• **Records provided**:

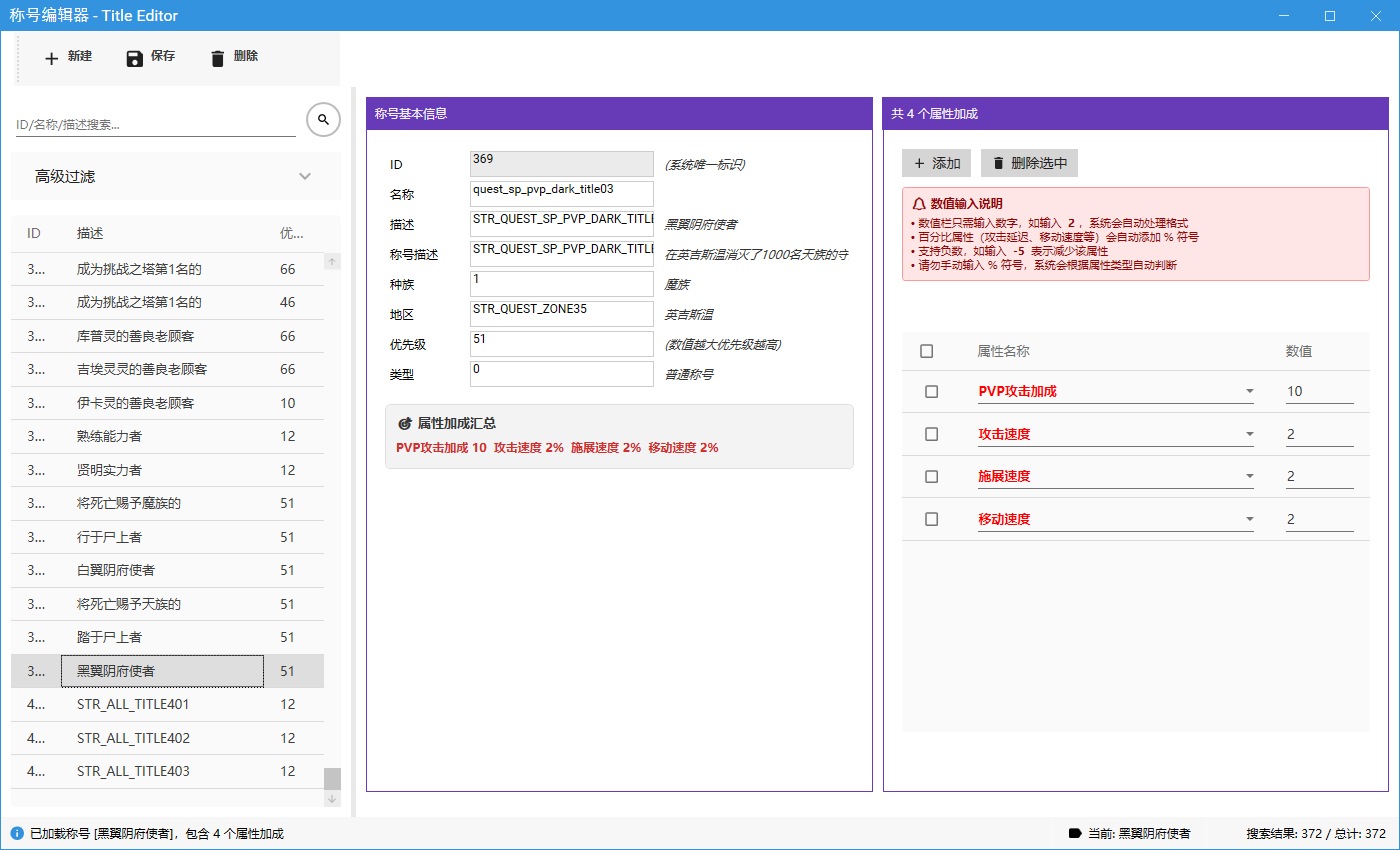
Task: Click the magnifier search icon button
Action: pos(323,120)
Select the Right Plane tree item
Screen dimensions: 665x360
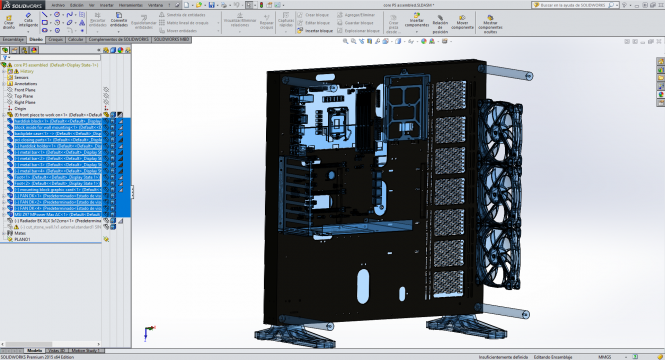coord(25,102)
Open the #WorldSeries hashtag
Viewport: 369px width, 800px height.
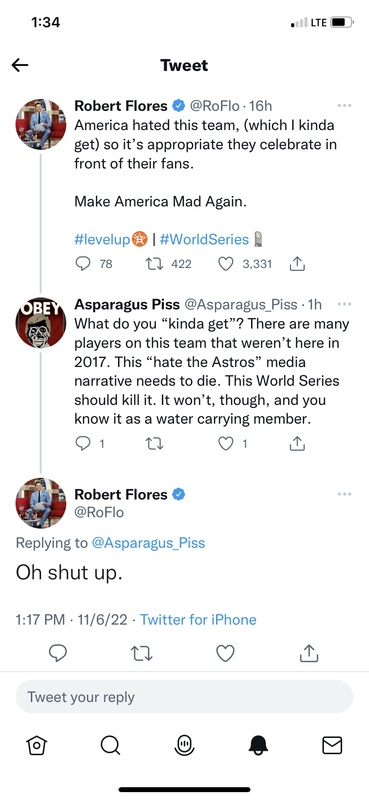(204, 239)
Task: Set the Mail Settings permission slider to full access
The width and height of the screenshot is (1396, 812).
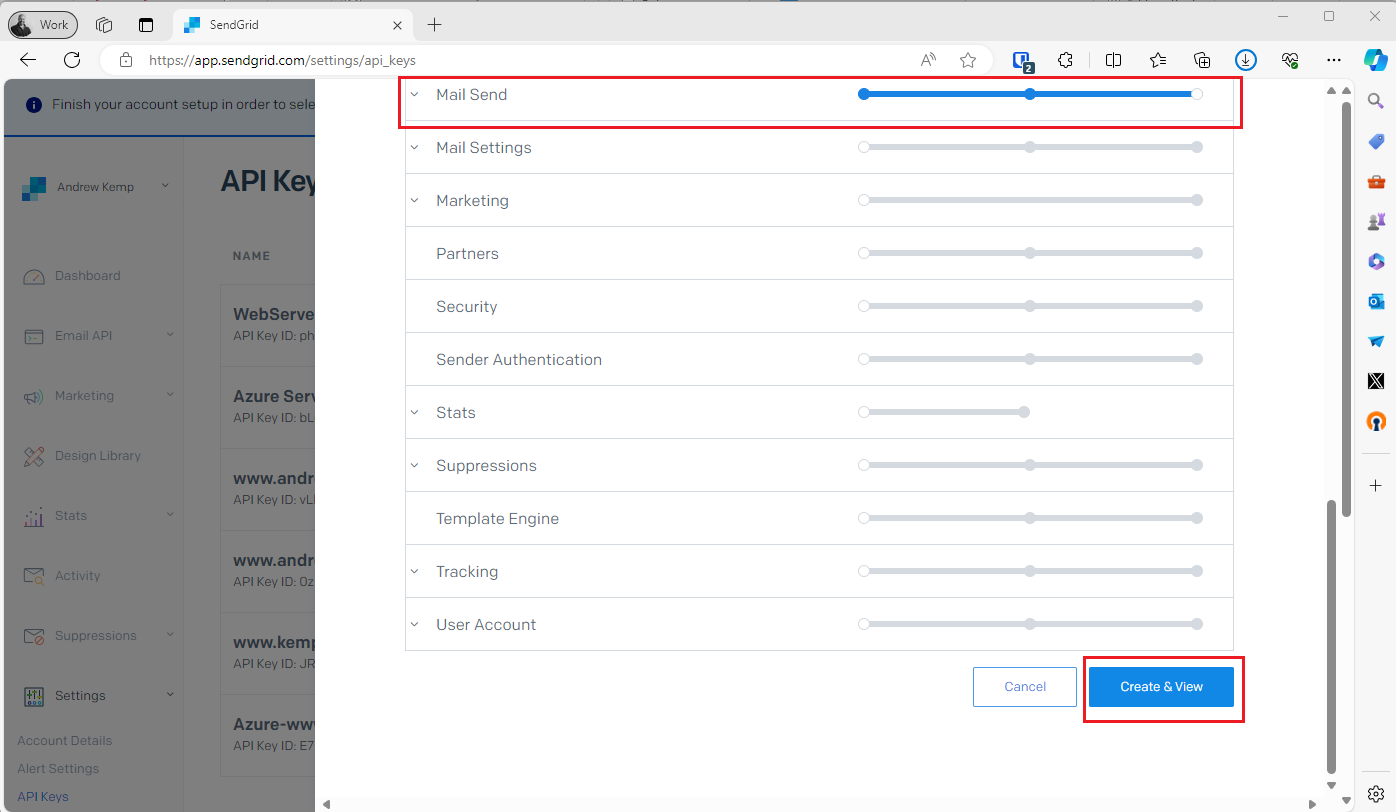Action: tap(1197, 146)
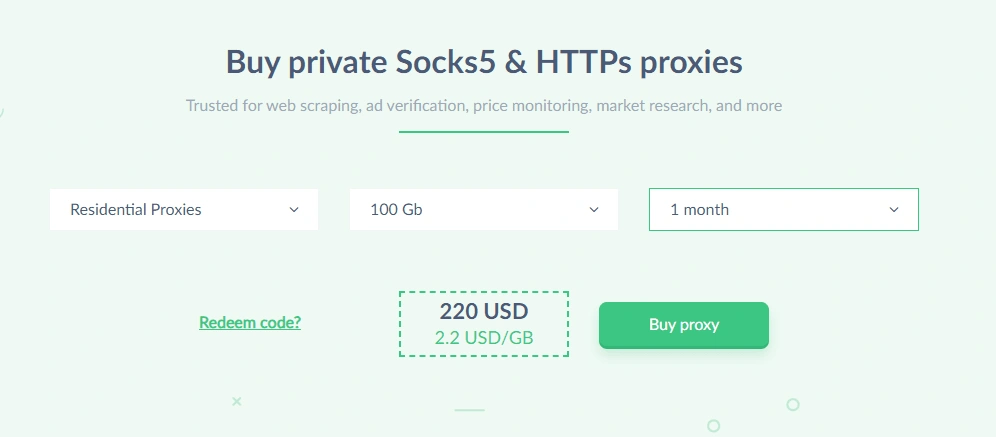Open the Residential Proxies type dropdown
This screenshot has width=996, height=437.
click(x=183, y=210)

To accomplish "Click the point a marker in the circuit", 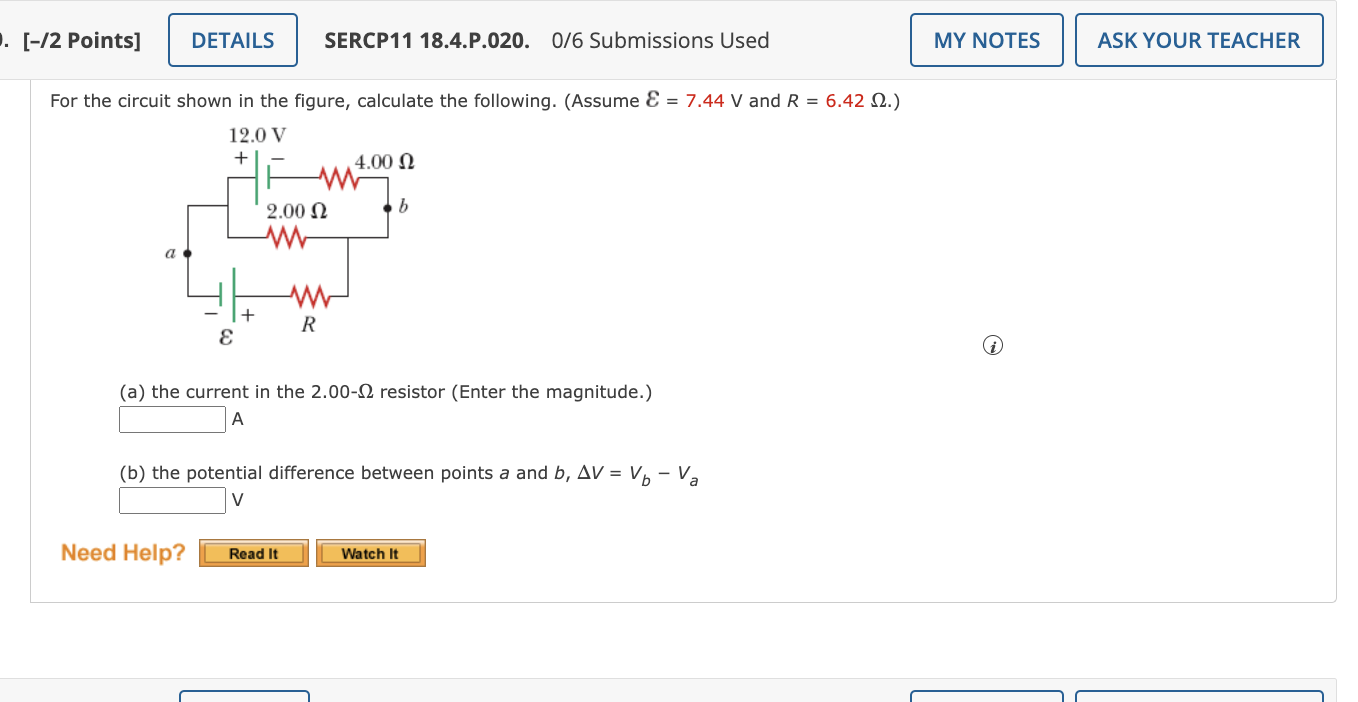I will point(186,254).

• **What you will do**:
Among the entries above, find the line with "Select the Right Plane tree item" and repeat exactly from there through the line with "Task: Set the", leaving out the pictures.

• **Solution to this task**:
Select the Right Plane tree item
Screen dimensions: 665x360
coord(25,102)
Open the #WorldSeries hashtag
Viewport: 369px width, 800px height.
(204, 239)
Task: Set the Mail Settings permission slider to full access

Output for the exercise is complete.